James R. Hurley (born January 29, 1932 in Seaford, Delaware) is an American Republican Party politician from Millville in Cumberland County, New Jersey.

Hurley served on Cumberland County's first Board of Chosen Freeholders. He was later elected a member of the New Jersey General Assembly, where he represented the 1st Legislative District from 1968 to 1982 and served as both Minority Leader and Majority Leader. In 1982 he was elevated to the New Jersey Senate where he served for a time as Minority Leader.

On January 2, 1990, Hurley stepped down from the Senate, after he was appointed as a member of the New Jersey Casino Control Commission by Governor Thomas Kean. He was reappointed in 1992 by Governor James Florio and in 1997 by Governor Christine Todd Whitman. On October 29, 1998, he was appointed as the Commission's fifth Chairman and served in that capacity until 2002.

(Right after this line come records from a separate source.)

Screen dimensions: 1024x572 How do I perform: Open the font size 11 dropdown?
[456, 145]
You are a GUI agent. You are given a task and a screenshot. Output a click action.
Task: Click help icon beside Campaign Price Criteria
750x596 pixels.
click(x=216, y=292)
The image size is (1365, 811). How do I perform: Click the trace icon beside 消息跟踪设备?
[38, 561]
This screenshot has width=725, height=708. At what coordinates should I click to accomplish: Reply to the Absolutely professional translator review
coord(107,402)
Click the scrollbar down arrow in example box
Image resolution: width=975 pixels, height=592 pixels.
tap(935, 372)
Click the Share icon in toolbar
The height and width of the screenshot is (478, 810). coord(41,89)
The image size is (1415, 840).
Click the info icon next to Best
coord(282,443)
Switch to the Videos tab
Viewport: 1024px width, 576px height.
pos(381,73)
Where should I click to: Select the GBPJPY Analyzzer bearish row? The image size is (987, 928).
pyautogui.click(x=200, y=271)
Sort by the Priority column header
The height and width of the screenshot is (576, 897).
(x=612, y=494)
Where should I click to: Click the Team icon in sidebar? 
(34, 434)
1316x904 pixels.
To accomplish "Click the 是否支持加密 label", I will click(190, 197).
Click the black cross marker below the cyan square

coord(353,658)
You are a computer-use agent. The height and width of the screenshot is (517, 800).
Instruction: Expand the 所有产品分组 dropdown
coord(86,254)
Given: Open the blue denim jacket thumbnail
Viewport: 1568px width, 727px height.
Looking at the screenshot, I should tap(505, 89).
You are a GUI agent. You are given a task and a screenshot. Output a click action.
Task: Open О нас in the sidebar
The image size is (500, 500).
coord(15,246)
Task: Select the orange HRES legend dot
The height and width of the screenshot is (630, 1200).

In 1976, Hurley made an unsuccessful run for the House of Representatives in  against William J. Hughes, who had unseated the Republican incumbent in the previous election of 1974. However, Hughes defended his seat and convincingly won the election with 62% of the vote to Hurley's 38%.

As a state senator in August 1983, Hurley received a reprimand from a legislative ethics panel for accepting a $10,000 fee in a land deal between Wawa, Inc. and the state.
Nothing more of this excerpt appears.